TASK PROMPT:
The copy should run from the line containing "This screenshot has width=453, height=980." through the last line of the entries below, exactly as written, with pictures omitted.

--- PROVIDED RECORDS ---

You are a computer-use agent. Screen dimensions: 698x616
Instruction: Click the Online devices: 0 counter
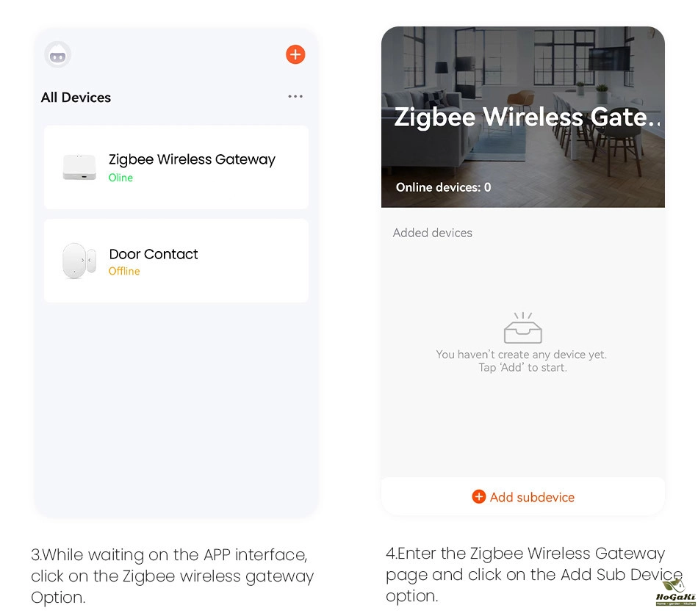(x=443, y=187)
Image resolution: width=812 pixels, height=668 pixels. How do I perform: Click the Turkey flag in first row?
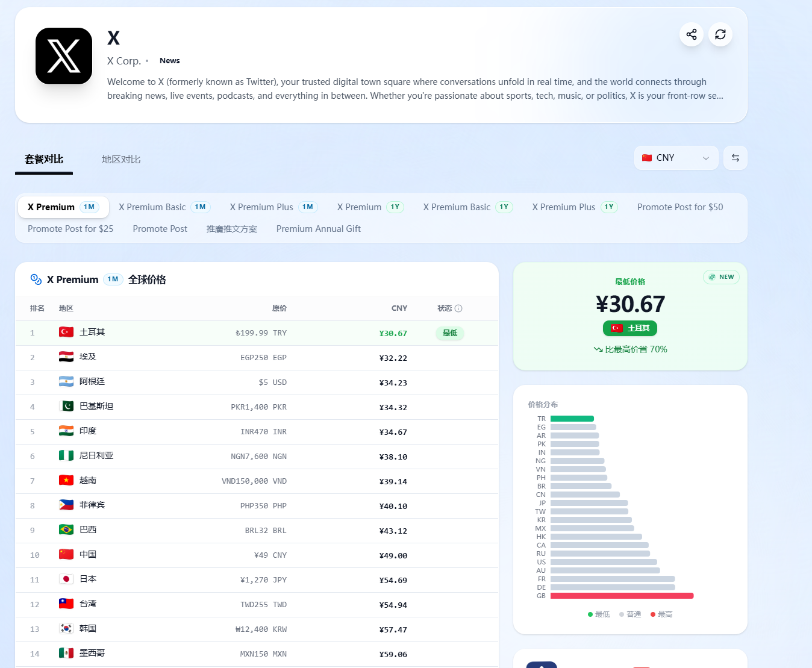pyautogui.click(x=66, y=332)
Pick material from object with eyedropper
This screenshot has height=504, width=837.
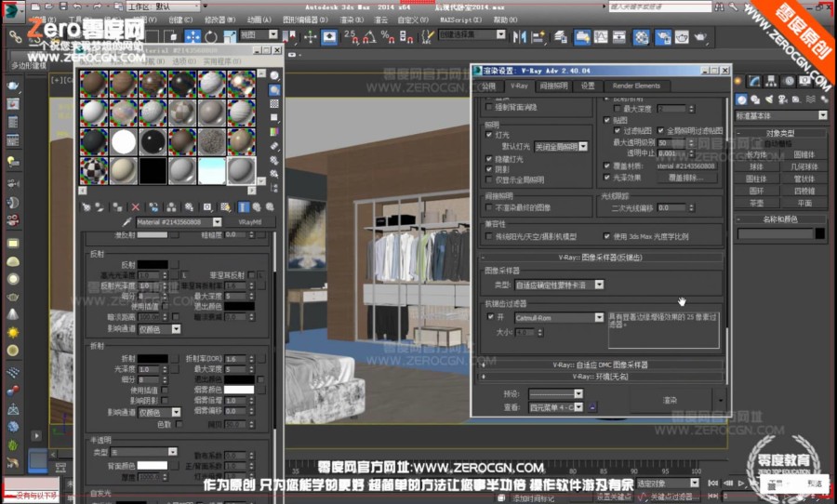click(x=128, y=223)
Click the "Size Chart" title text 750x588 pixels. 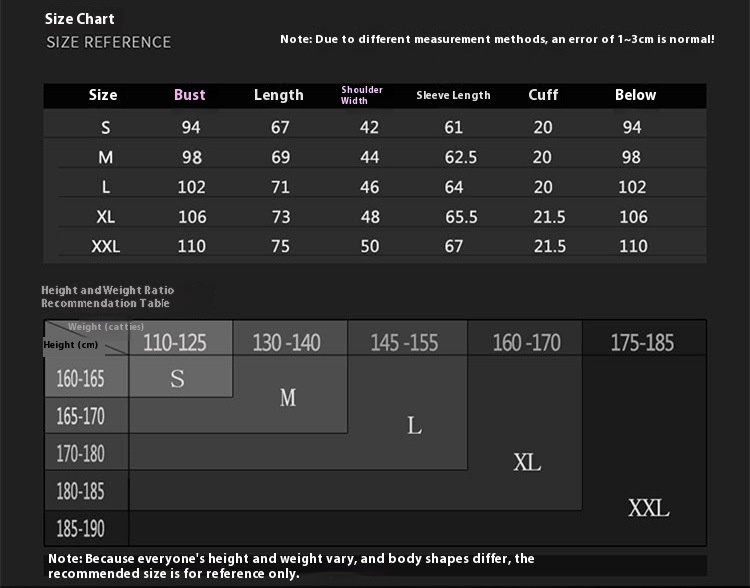[x=80, y=18]
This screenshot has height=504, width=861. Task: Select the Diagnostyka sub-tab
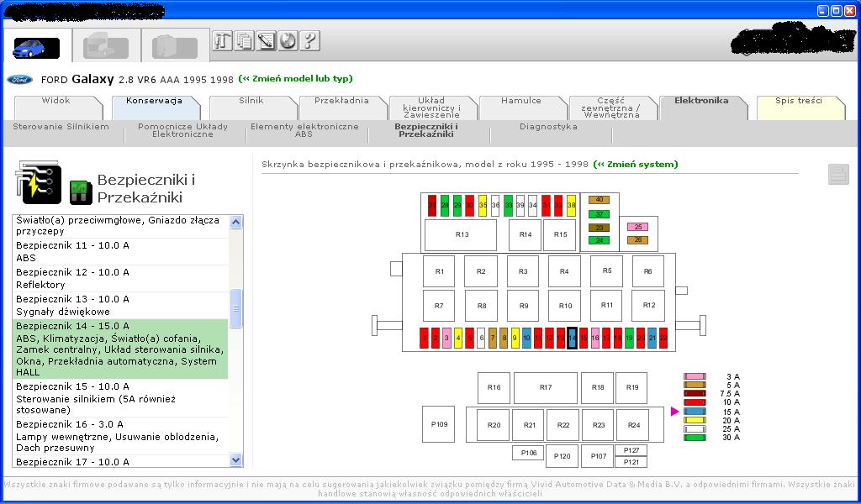click(x=548, y=127)
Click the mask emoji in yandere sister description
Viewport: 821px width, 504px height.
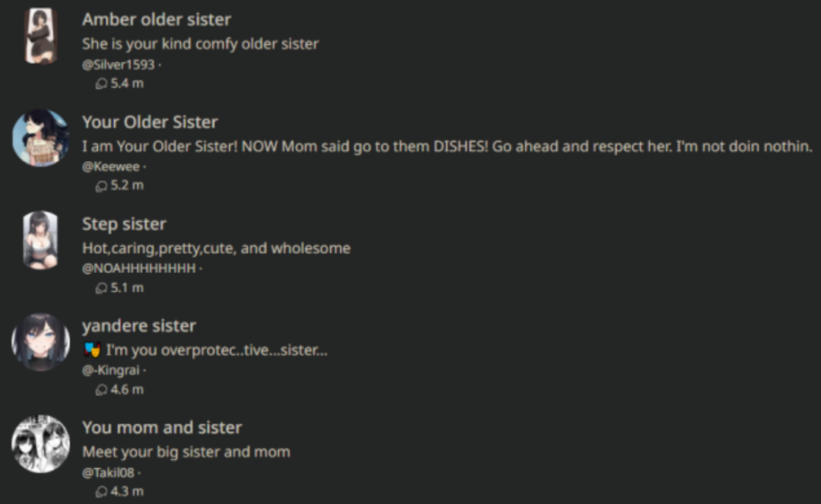[x=91, y=350]
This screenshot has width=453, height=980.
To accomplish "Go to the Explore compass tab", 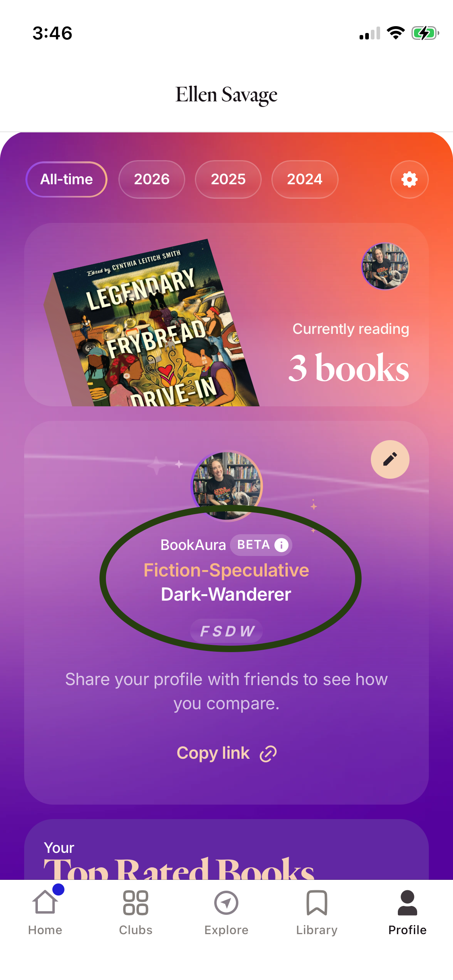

---

ANSWER AREA:
This screenshot has width=453, height=980.
To accomplish "Go to the Explore compass tab", 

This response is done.